With conference season in full-swing, I swear that every writer friend of mine has spent the last few months formulating pitches, cranking out synopses, and strategizing about which publishing house is best or which agent they think is the prettiest. They come home from a conference PUMPED, then they send out submissions and their inbox becomes their mortal enemy. Those of you playing at home can experience the misery, too. Just query a dozen agents and wait for the fun to begin. You’ll get a ride on a rickety roller coaster, the wooden kind that rocks from side to side and makes you regret that second corn dog like crazy. If you’re new at this, you get to go on the same ride, except you get to feel like you’re getting over the stomach flu. You need advice, you crave war stories. You want to know that there’s a teeny-tiny chance that this will be worthwhile.

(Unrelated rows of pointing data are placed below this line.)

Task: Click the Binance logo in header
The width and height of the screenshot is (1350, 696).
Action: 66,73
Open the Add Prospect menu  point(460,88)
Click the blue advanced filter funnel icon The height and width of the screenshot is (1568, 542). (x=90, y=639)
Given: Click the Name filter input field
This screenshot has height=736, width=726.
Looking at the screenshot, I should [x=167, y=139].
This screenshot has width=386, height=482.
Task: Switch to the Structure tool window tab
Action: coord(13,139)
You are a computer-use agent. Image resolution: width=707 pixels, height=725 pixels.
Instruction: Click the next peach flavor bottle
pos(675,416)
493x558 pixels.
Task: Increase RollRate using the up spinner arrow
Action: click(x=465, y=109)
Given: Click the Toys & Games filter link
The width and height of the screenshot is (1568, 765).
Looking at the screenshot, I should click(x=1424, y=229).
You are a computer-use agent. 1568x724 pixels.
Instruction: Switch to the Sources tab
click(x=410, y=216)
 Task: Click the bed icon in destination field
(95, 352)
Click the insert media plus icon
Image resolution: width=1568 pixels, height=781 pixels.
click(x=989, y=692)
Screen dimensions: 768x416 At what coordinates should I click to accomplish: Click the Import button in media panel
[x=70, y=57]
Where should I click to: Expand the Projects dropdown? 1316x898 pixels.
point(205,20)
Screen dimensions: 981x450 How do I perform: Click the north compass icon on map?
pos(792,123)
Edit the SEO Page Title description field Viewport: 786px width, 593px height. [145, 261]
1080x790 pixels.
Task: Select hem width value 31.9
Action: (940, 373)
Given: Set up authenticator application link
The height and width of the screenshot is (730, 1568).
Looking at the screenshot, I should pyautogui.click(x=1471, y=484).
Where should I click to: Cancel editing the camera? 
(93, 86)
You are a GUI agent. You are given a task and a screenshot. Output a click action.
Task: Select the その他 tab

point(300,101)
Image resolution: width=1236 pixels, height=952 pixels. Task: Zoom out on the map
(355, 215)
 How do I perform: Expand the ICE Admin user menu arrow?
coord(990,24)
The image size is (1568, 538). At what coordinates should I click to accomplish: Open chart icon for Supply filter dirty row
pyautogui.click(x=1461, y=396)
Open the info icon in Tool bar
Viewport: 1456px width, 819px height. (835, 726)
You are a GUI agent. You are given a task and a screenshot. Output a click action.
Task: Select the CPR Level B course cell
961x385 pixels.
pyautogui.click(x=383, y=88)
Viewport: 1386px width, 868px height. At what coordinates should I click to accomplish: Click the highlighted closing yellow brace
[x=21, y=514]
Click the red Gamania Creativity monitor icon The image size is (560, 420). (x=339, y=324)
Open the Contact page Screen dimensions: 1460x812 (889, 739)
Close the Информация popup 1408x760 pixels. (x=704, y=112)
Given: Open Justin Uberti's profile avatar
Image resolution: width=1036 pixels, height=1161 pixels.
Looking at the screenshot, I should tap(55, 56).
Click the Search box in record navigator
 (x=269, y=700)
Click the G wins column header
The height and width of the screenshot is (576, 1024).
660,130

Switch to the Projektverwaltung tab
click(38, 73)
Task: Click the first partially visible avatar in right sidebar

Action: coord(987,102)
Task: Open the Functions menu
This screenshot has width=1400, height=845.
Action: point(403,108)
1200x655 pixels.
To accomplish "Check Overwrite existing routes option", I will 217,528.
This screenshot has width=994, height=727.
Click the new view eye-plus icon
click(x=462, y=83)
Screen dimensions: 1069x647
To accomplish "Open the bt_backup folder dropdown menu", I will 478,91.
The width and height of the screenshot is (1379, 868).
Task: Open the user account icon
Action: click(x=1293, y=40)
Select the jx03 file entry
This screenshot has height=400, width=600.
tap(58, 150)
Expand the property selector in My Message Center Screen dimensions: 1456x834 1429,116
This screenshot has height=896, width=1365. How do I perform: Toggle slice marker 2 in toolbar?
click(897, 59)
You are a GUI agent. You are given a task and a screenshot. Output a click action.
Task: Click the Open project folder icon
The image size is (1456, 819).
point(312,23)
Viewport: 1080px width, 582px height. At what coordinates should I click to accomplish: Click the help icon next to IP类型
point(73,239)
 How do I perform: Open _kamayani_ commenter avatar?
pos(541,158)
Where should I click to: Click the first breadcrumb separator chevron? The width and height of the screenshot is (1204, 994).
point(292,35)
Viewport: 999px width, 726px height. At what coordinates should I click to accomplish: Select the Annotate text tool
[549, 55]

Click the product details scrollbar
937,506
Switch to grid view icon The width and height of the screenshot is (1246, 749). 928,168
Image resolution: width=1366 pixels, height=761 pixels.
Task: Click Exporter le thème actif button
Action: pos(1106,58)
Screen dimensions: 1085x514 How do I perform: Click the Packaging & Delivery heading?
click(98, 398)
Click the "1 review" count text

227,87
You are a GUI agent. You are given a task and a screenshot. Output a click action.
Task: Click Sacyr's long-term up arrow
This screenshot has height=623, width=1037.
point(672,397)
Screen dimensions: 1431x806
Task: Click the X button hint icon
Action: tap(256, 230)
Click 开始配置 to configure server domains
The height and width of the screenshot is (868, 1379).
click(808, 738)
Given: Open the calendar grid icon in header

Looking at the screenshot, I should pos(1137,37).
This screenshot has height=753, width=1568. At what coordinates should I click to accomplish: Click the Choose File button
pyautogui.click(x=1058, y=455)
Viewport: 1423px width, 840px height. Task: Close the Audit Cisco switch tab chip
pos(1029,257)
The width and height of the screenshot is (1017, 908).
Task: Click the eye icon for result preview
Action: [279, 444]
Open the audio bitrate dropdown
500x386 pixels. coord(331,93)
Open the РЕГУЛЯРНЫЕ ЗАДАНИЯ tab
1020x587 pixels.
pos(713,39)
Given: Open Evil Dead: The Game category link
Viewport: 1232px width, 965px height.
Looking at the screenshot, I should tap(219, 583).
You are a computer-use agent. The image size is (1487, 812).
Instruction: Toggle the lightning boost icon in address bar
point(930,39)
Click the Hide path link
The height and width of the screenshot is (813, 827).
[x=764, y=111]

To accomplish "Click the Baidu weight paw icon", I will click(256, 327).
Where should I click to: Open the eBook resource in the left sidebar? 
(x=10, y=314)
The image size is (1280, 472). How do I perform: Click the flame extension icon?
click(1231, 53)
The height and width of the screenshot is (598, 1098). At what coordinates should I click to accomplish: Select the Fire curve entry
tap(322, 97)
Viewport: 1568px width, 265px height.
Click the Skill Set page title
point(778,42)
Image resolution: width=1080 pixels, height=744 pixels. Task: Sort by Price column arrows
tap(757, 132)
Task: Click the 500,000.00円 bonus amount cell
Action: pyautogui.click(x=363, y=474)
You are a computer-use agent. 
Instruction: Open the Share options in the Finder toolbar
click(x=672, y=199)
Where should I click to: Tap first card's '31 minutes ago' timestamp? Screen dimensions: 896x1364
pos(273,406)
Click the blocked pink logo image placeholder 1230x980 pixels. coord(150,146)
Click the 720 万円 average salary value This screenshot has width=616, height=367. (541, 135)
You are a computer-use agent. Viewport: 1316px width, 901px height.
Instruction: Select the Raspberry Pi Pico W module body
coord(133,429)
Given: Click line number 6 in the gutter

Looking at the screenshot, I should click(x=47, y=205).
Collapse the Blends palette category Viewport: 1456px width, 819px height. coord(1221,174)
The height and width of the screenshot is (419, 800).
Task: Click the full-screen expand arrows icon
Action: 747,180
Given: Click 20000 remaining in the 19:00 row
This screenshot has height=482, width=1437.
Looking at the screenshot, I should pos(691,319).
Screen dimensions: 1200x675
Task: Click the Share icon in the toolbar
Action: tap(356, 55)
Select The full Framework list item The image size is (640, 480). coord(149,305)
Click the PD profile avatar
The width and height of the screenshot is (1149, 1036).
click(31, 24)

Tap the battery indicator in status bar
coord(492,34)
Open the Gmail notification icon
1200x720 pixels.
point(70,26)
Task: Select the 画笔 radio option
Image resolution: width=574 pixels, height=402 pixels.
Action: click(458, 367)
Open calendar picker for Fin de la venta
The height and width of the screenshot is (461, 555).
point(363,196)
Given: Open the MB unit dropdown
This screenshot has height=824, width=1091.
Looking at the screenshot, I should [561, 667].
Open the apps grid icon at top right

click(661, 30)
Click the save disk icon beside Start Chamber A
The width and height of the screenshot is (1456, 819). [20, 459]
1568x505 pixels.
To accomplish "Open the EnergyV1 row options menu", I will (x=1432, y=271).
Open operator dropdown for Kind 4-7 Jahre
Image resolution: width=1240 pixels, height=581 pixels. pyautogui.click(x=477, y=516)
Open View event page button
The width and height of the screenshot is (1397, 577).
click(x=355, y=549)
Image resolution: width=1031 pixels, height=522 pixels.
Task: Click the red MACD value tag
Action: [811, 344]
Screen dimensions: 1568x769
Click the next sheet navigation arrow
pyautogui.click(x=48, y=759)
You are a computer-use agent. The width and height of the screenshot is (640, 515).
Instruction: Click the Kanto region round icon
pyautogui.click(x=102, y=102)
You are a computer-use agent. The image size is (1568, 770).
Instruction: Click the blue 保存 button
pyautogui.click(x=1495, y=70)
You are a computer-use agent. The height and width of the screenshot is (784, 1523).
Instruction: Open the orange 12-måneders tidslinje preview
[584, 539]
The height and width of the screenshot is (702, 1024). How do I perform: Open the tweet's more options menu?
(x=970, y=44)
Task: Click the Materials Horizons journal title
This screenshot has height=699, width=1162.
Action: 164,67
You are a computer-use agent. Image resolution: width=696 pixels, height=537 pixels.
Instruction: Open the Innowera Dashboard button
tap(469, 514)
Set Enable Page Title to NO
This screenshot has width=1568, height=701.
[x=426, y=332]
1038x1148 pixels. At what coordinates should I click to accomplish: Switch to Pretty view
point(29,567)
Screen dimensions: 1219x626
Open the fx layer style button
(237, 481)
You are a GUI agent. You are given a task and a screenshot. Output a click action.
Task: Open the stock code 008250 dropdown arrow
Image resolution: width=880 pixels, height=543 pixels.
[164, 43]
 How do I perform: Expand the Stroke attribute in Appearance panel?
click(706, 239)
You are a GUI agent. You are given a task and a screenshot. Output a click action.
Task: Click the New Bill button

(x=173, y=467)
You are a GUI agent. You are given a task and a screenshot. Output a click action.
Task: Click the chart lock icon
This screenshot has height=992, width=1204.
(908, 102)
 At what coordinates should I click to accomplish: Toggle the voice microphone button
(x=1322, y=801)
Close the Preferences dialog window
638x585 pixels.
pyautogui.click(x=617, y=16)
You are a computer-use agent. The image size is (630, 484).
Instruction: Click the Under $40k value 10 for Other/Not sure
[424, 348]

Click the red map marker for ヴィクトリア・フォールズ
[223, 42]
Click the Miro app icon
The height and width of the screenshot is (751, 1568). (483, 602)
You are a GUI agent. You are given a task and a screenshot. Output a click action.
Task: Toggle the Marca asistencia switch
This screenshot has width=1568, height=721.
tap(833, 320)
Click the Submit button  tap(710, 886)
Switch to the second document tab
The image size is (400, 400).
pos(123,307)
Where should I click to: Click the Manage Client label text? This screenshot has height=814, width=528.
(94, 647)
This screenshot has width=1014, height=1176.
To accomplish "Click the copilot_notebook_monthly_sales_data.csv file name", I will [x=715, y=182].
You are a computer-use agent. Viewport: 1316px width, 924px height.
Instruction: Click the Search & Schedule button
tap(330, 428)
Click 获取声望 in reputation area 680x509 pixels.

The first novel I wrote is Bring Me Back. That book is and will always be my baby. It is Karen on a plate. I went through months and months of querying and submitting. I did my first in-person pitches with that book, which scared the crap out of me, even though it was so exciting to have an agent say to my FACE, “I’d like to see the full.” My final tally was 89 agent rejections, or non-answers, which are the worst–you always wonder if they ever got your submission in the first place. Note to agents: YOU WILL SAVE YOURSELF AND AUTHORS A LOT OF MISERY IF YOU USE AUTOREPLY. Thank you. I had an additional 5 publisher rejections and 1 acceptance, from Turquoise Morning Press, who went on to publish the book and its sequel, as well as (insert shameless plug here) my latest book, Hiding in the Spotlight.
Most authors have an awesome rejection story (which tells you what masochists we all are). A personalized rejection that said to you, “Oh my God. I’m on to something here.” Sure, it was a “no”, but it was an amazing “no” brimming with wonderful words about your writing. Followed by a “no”. I had two of those on Bring Me Back, the most memorable of which was from an agent who stayed up all night reading my book. She said she couldn’t put it down. It was by far her favorite slush-pile submission of the year, perfectly polished, with characters that stuck with her. BUT, she didn’t think she could sell it. It was too cross-genre, I was an unproven writer, and worst of all, Mercury was in retrograde. That was that.
I thanked her in the acknowledgments of my book, because even when I felt like quitting, that rejection told me to keep going.